**Texto de referência**:
---
Uma queda dessa taxa durante a pandemia não chegou a ser surpreendente.
Mas, mesmo com a sociedade voltando ao normal, as taxas de vacinação
continuaram a diminuir, caindo abaixo de 93% em todo o país no período letivo
de 2023-2024. Isso significa que cerca de 280 mil crianças em idade escolar
continuam suscetíveis a essas doenças, aumentando o risco de surtos em escolas
e outros espaços públicos.
Os adultos não vacinados correm risco, é claro, mas aqueles outros que
não apresentam uma resposta imunológica adequada às vacinas ou que receberam
apenas uma única dose também estão vulneráveis.
E há outra consequência inesperada para o declínio das taxas de
vacinação. A imunidade induzida por algumas vacinas pode diminuir ao longo das
décadas. O declínio significa que, se os surtos ocorrerem com mais frequência,
mesmo adultos vacinados poderão se tornar vulneráveis a certas doenças.
Em casos raros, por exemplo, a imunidade adquirida com a vacina contra o
sarampo pode diminuir. Dos 284 casos de sarampo registrados entre os americanos
no ano passado, 11% foram de pessoas que receberam uma ou duas doses da vacina.
Isso talvez explique por que 27% dos casos foram de adultos com mais de 20
anos. “Estamos longe da época em que o sarampo era só uma doença de crianças”,
disse Alexis Robert, pesquisadora em modelagem de doenças infecciosas na Escola
de Higiene e Medicina Tropical de Londres.
A imunidade contra a caxumba também pode diminuir. Embora a vacinação em
geral tenha reduzido o número de casos da doença em 99%, houve surtos em
escolas e universidades, onde os alunos mantêm contato próximo e prolongado. A
caxumba costuma ser uma condição leve em crianças, mas às vezes pode causar
problemas de fertilidade em meninos e complicações graves em adultos.
---
**Dados fornecidos**:
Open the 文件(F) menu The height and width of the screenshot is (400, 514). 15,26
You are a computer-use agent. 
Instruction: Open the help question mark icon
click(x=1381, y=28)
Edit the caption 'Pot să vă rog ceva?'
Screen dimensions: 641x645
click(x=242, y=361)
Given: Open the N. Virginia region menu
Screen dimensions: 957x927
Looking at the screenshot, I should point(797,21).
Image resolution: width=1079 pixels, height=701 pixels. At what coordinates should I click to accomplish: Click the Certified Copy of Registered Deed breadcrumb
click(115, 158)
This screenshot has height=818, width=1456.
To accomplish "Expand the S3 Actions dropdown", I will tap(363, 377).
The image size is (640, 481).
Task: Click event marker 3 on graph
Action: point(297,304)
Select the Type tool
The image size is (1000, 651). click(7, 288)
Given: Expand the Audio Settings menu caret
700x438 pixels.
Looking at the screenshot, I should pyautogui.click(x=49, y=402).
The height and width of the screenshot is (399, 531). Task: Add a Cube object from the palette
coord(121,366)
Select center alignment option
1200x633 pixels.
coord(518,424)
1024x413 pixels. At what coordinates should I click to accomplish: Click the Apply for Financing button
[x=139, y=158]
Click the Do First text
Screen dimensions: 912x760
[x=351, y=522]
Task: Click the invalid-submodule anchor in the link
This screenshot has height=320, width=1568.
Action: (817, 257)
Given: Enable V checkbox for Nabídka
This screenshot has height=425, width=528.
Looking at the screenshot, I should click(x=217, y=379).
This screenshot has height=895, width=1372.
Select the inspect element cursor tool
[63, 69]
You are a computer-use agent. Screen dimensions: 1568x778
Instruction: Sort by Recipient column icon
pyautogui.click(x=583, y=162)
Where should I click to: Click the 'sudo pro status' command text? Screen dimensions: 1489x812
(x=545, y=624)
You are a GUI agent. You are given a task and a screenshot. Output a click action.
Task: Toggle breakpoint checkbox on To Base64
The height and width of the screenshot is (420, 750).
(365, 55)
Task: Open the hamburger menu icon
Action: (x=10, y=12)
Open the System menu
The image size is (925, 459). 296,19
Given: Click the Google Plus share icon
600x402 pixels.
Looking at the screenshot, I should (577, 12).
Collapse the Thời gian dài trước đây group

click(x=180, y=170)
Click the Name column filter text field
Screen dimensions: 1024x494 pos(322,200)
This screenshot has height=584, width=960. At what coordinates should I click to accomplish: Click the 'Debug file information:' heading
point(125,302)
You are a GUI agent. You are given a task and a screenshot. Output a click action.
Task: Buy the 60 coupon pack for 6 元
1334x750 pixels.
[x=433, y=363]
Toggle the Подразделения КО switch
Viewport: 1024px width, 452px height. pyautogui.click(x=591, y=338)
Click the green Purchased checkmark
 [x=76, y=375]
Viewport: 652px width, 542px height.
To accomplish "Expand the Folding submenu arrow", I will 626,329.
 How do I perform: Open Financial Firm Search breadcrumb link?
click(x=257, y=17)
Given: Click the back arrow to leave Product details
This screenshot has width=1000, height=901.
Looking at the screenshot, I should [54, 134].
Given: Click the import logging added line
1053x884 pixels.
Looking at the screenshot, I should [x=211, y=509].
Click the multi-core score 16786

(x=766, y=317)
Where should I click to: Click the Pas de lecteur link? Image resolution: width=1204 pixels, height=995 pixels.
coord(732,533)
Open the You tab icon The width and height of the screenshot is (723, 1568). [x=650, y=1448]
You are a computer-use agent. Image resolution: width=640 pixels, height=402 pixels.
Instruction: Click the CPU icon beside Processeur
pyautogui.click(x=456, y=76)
---
**Conjunto de exercícios**:
(a) Reproduza literalmente o trecho do texto de referência que começa em "Os adultos não" e termina em "doses da vacina.".
(b) Reescreva em forma de lista o parágrafo do texto de referência iniciado por "A imunidade contra a caxumba", mantendo suas informações principais.
(c) De acordo com o texto de referência, que porcentagem dos casos de sarampo registrados entre os americanos no ano passado foi de adultos com mais de 20 anos?
Baseie-se somente no texto de referência, e não nos dados.

**Respostas**:
(a)
Os adultos não vacinados correm risco, é claro, mas aqueles outros que
não apresentam uma resposta imunológica adequada às vacinas ou que receberam
apenas uma única dose também estão vulneráveis.
E há outra consequência inesperada para o declínio das taxas de
vacinação. A imunidade induzida por algumas vacinas pode diminuir ao longo das
décadas. O declínio significa que, se os surtos ocorrerem com mais frequência,
mesmo adultos vacinados poderão se tornar vulneráveis a certas doenças.
Em casos raros, por exemplo, a imunidade adquirida com a vacina contra o
sarampo pode diminuir. Dos 284 casos de sarampo registrados entre os americanos
no ano passado, 11% foram de pessoas que receberam uma ou duas doses da vacina.

(b)
- A imunidade contra a caxumba pode diminuir.
- A vacinação reduziu o número de casos da doença em 99%.
- Ainda assim, houve surtos em escolas e universidades, onde os alunos mantêm contato próximo e prolongado.
- A caxumba costuma ser leve em crianças, mas às vezes pode causar problemas de fertilidade em meninos e complicações graves em adultos.

(c) Essa porcentagem foi de 27%.